Menurut Good News From Indonesia dari situs resminya, Ang Kho Tjao merupakan warga Makassar berdarah Tionghoa yang menjadi perintis pertama Chinese Food berupa kuliner berbagai jenis mie sekitar tahun 1900-an.
Diketahui awalnya Ang Kho Tjao menjajakan beragam rupa olahan mie seperti mie goreng, mie Hokkian dan mie Kwantong. Dari mie Kwantong tersebut kemudian muncul mie Titi dan seiring waktu mie tersebut digemari oleh berbagai kalangan karena rasanya yang lezat dan menggugah selera.
Hendak berekspansi lebih luas lagi, Ang Kho Tjao kemudian mewariskan resep kuliner kepada anak-anaknya dan menjadikan mie kering mulai terkenal sejak tahun 1970-an kendati telah diolah sejak 1950.

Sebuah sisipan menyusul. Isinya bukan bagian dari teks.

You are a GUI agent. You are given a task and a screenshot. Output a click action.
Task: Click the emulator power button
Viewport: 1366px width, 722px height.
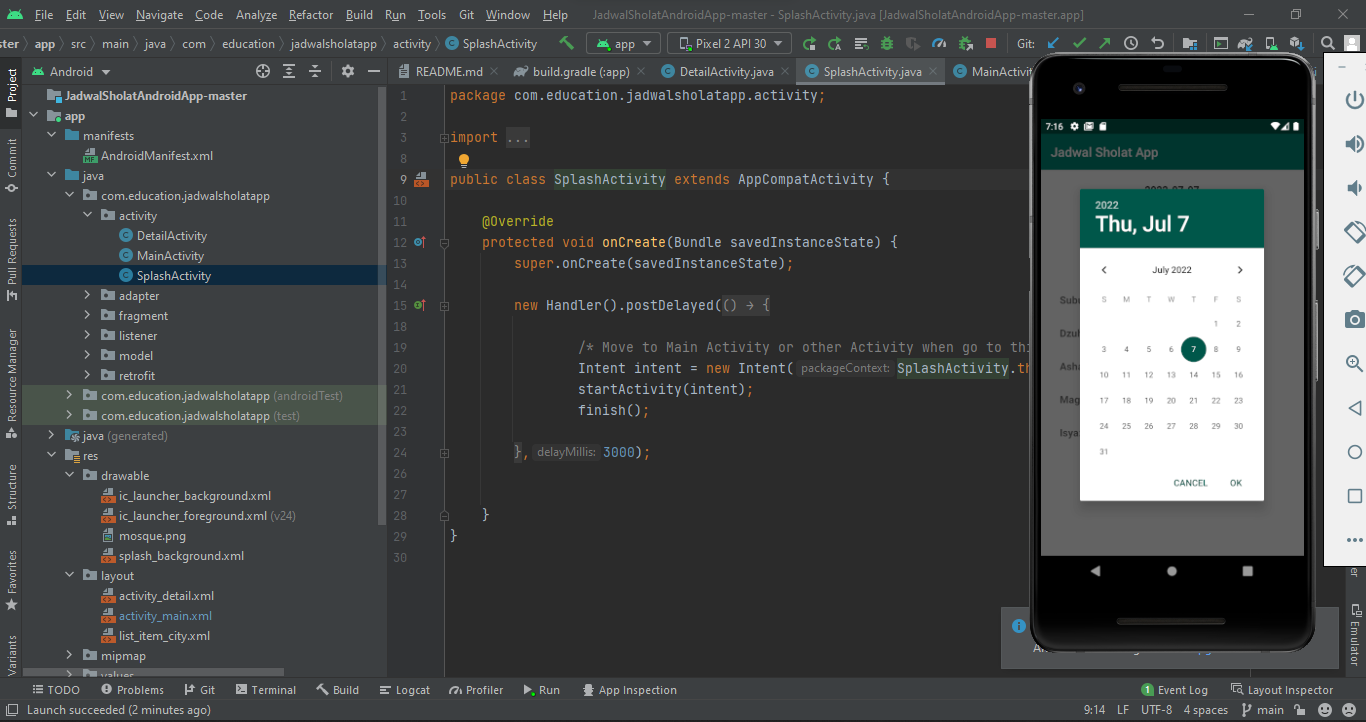(1354, 100)
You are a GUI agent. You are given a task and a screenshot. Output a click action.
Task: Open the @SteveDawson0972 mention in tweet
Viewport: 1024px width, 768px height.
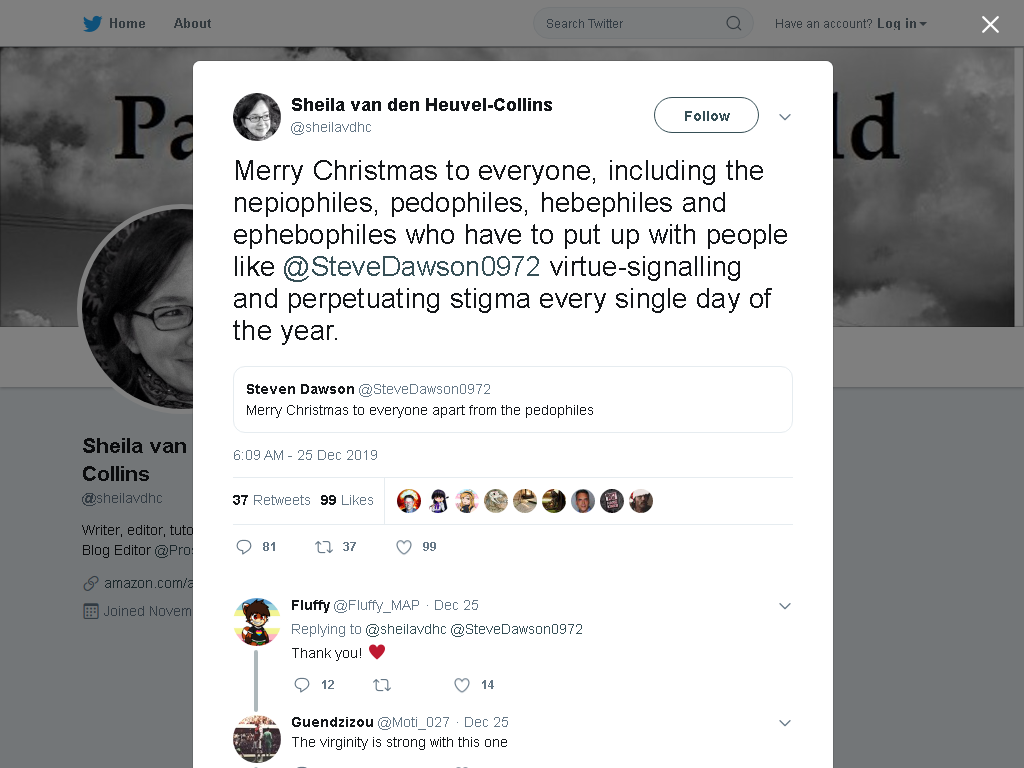click(411, 266)
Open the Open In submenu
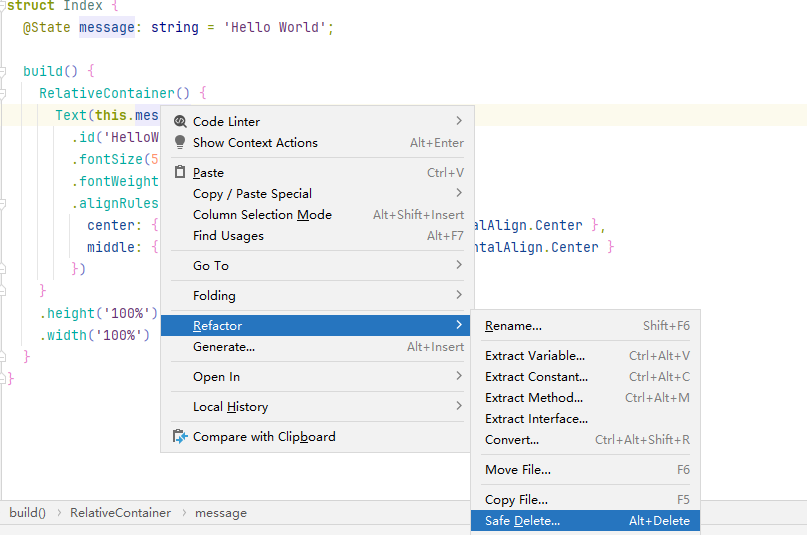Viewport: 807px width, 535px height. click(216, 377)
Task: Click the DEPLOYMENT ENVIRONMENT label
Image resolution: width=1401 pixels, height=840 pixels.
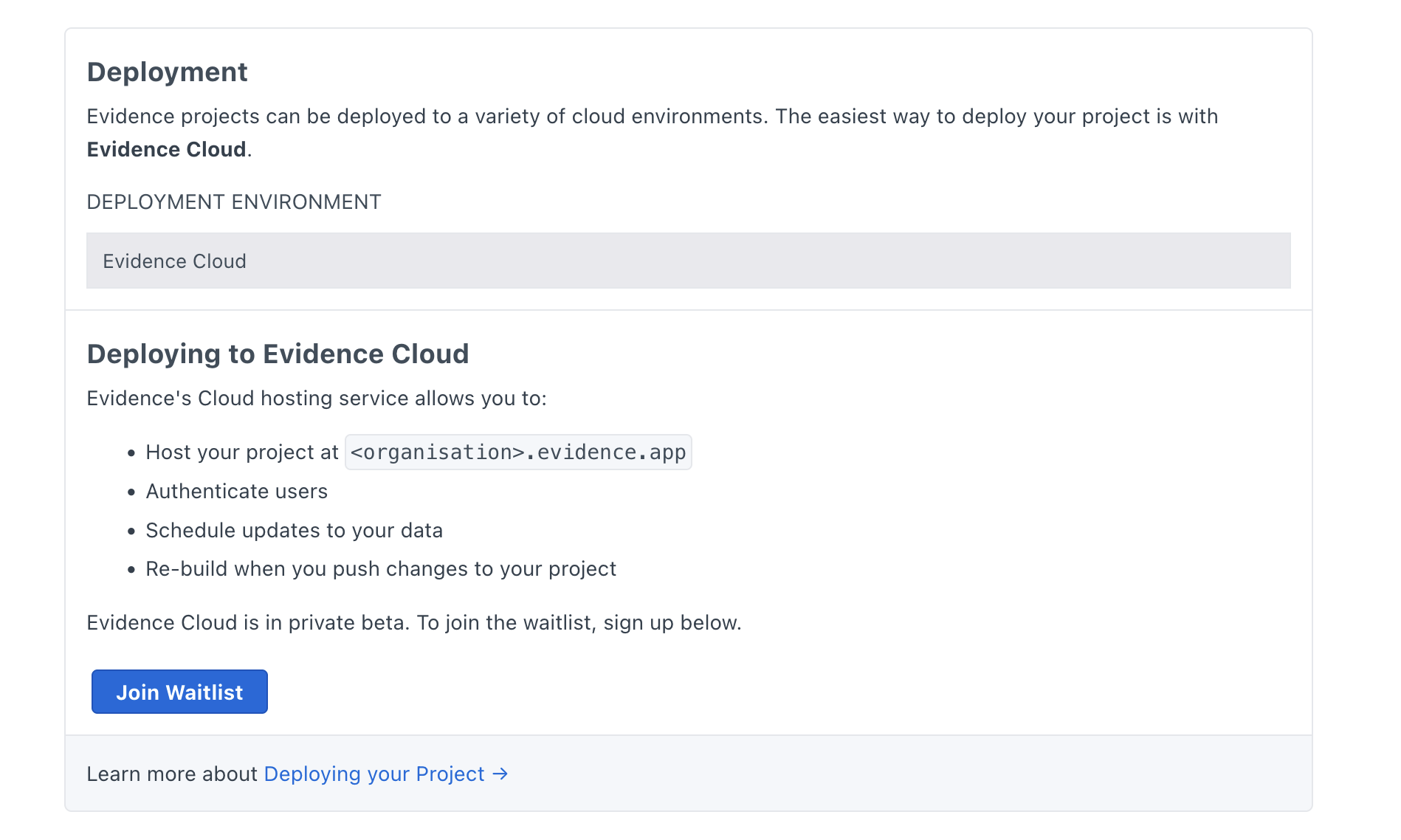Action: coord(234,202)
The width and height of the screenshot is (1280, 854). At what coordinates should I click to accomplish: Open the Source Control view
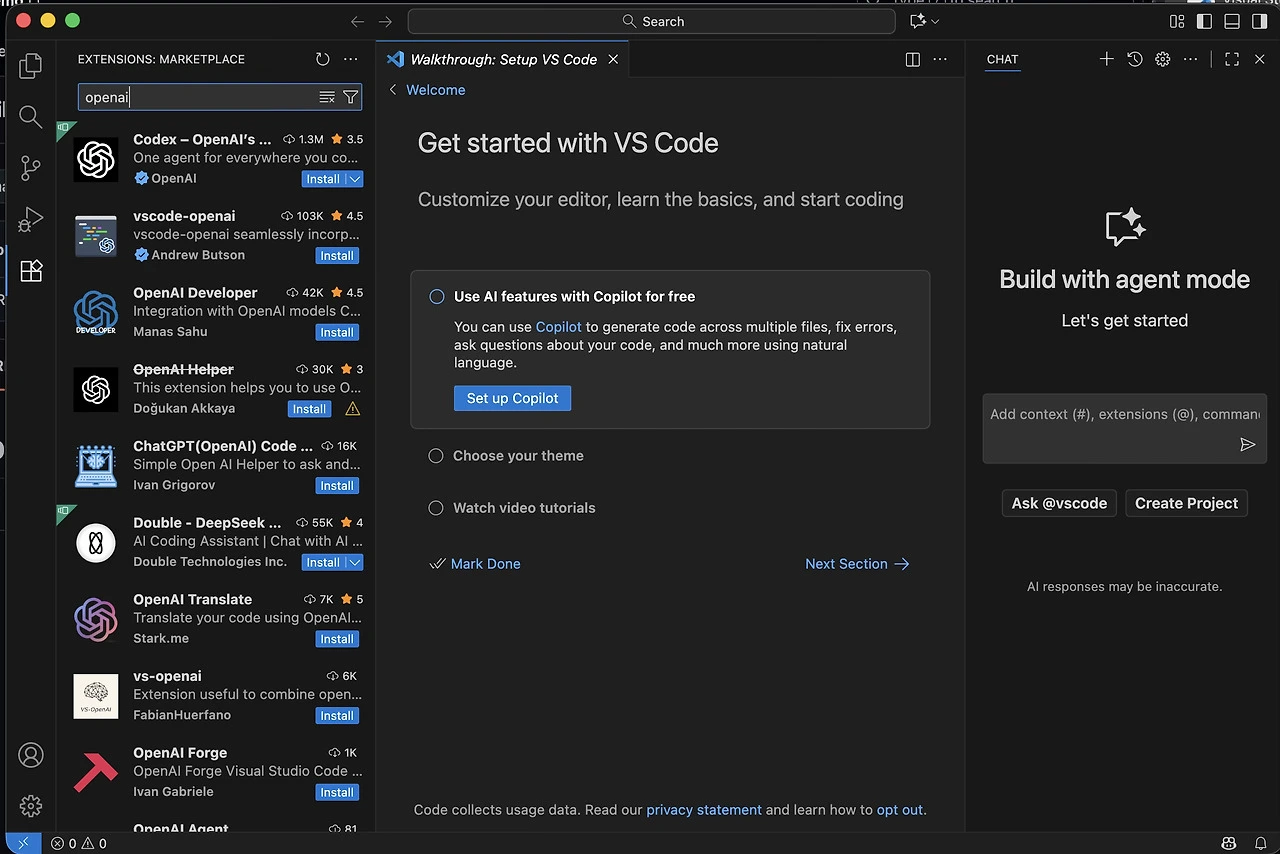(x=31, y=167)
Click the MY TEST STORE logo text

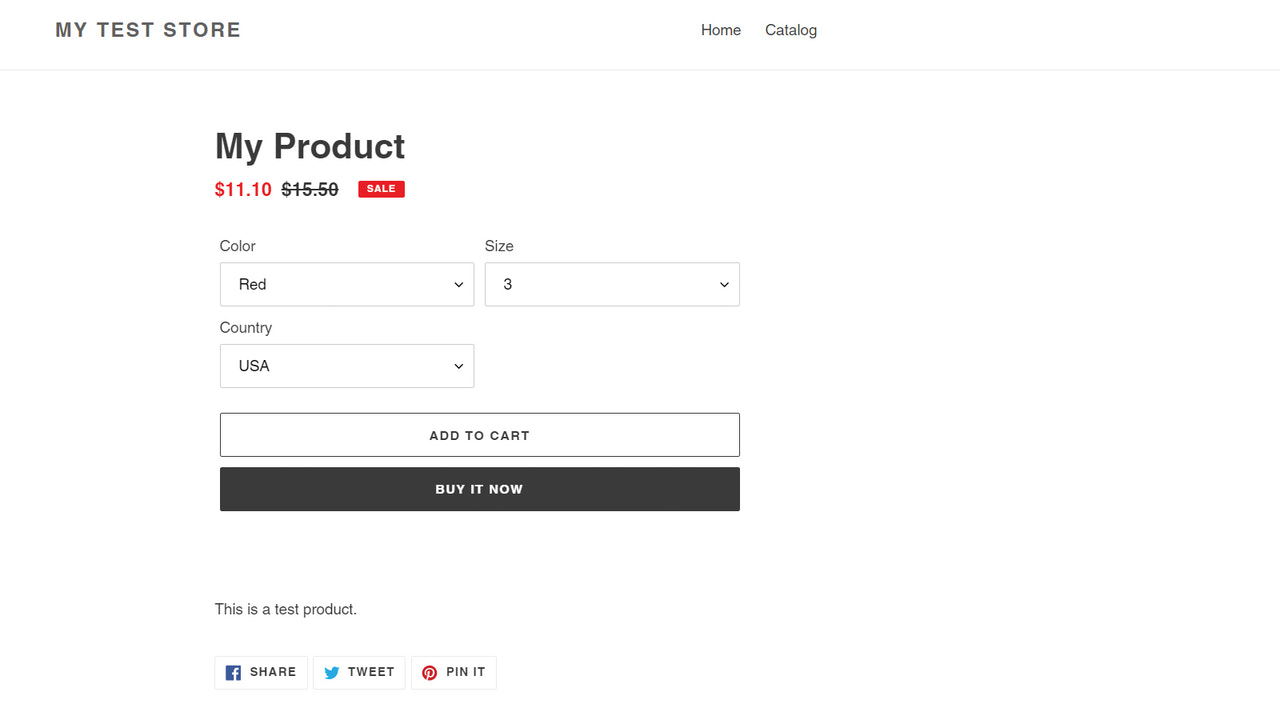point(147,29)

Bisnis mie kering kemudian dilanjutkan oleh anak-anak Ang Kho Tjao secara mandiri setelah ia meninggal.
Mie Titi sendiri hanyalah salah satu turunan dari mie kering yang diresepkan oleh Ang Kho Tjao. Untuk jenis lain dari mie kering ada Mie Awa, Mie Hengky dan Mie Anto yang kini beralih nama menjadi Mie Amoy.
Ketiganya merupakan mie kering dengan lokasi cabang yang berbeda-beda di Makassar.
Untuk Mie Awa beralamat di Jalan Sulawesi, Mie Hengky terletak di jalan Nusantara dan Mie Anto atau Mie Amoy berada di Jalan Lombok.